* [ACTIVITY]: Begin at the line containing "Instruction: Click the" and copy exactly through the last line of the listing, skipping every picture.

* [MATERIALS PROVIDED]:
· · · · ·

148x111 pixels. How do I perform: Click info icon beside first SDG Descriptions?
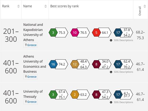[111, 40]
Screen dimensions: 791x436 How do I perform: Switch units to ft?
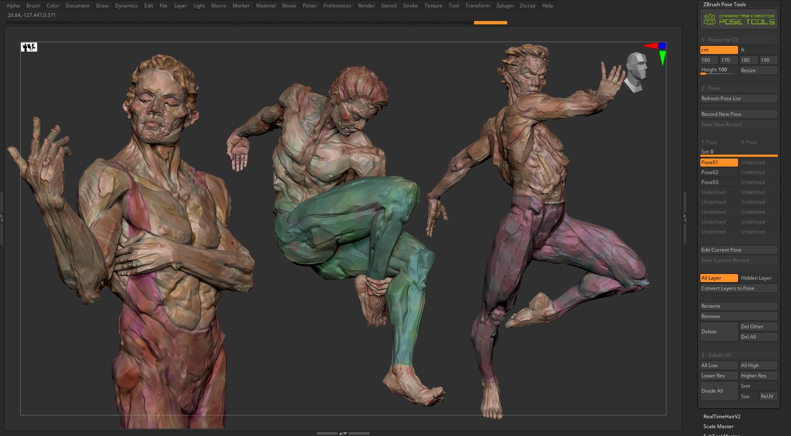758,50
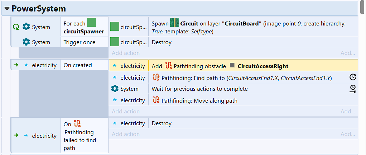The height and width of the screenshot is (155, 366).
Task: Click the gear icon in Trigger once row
Action: tap(27, 42)
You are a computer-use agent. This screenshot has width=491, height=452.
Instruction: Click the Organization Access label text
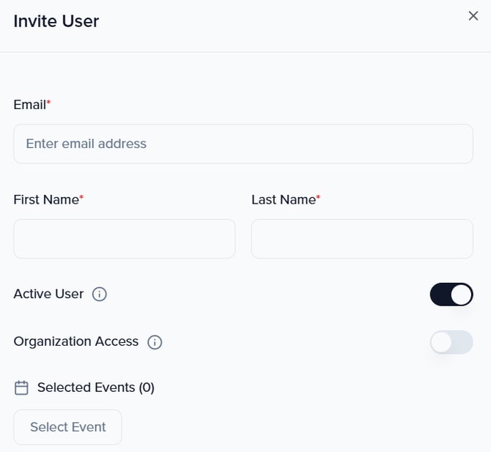click(75, 341)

· · · · ·

* [RESULT OF THE EXERCISE]:
Instruction: Click the Organization Access label text
click(75, 341)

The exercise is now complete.